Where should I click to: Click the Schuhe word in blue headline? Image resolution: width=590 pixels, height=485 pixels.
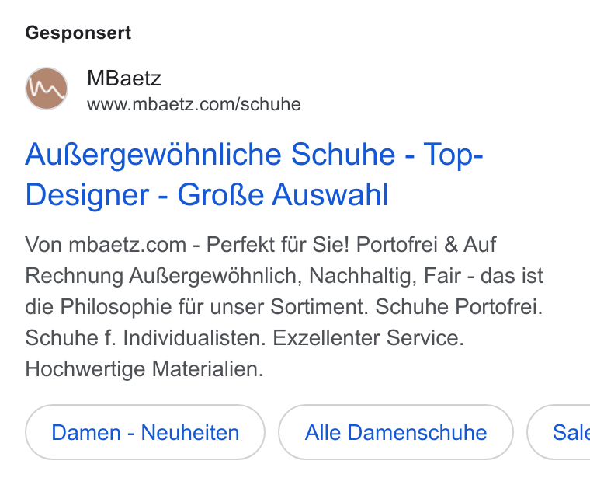point(343,155)
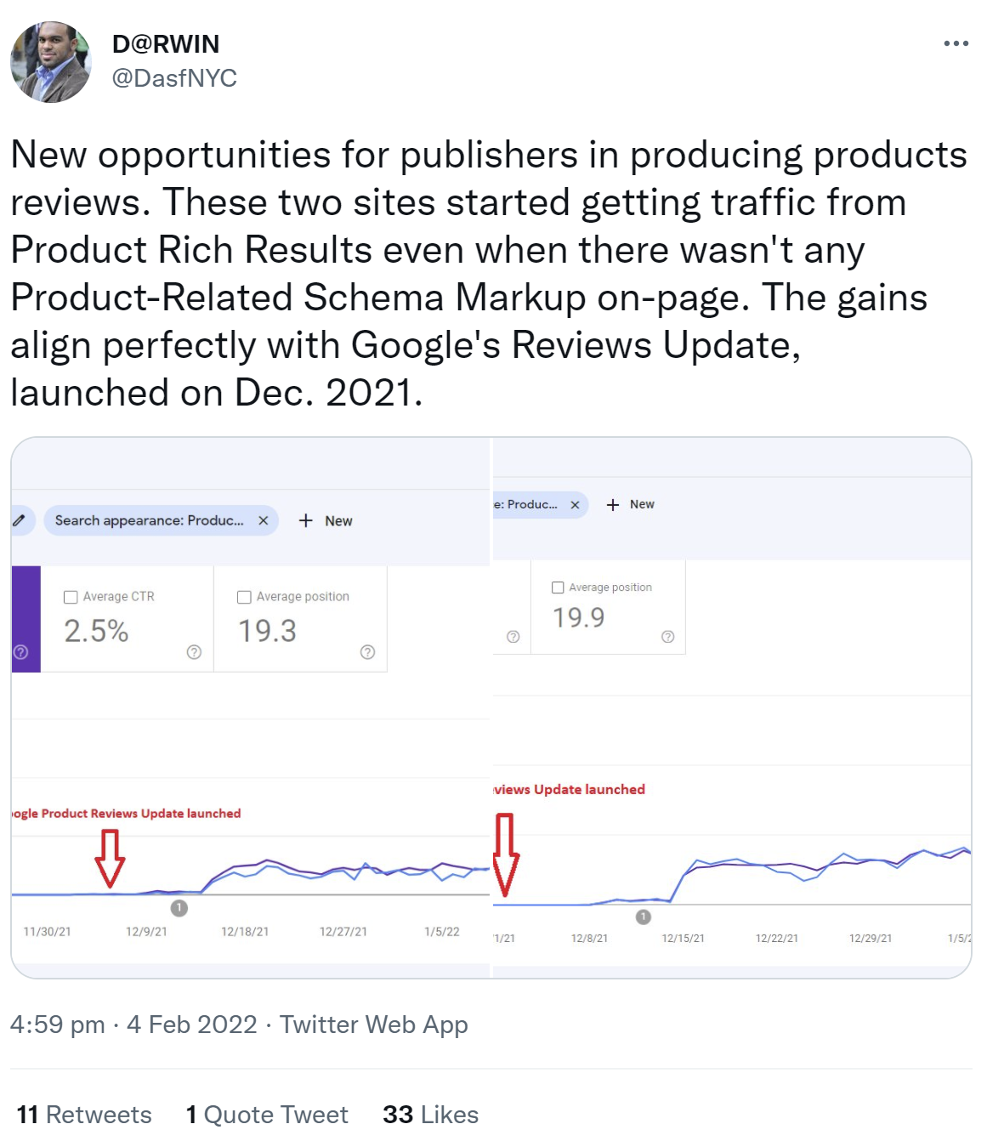Screen dimensions: 987x1141
Task: Remove the Search appearance: Produc filter via its X
Action: [x=264, y=520]
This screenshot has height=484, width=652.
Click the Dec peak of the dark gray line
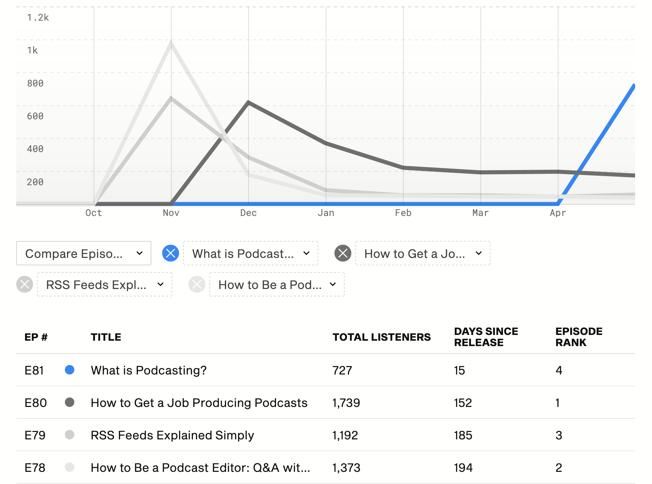coord(249,102)
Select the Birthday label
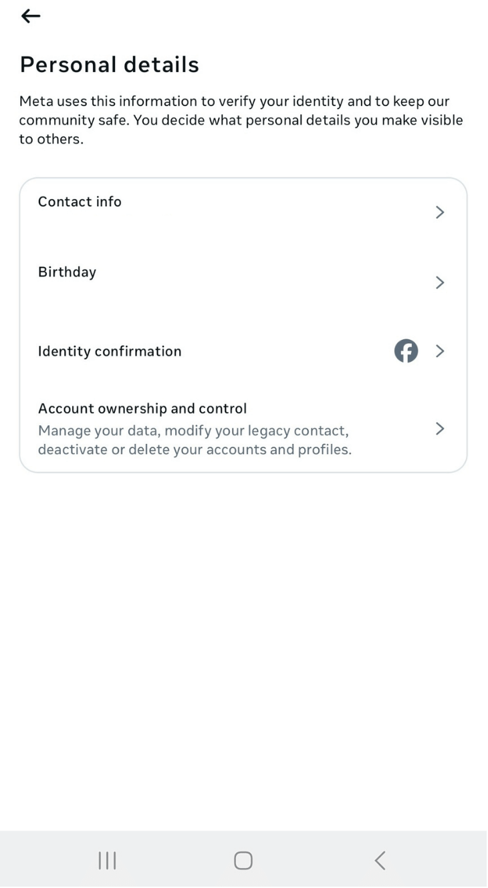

▶ _PROBLEM TO SOLVE_: Your answer should hold only the lines from the one with "Click the Dec peak of the dark gray line" through the final line of the listing above, transcribed exactly and without pictures.

▶ _RESPONSE BOX_:
Click the Dec peak of the dark gray line
coord(249,102)
Select the Birthday label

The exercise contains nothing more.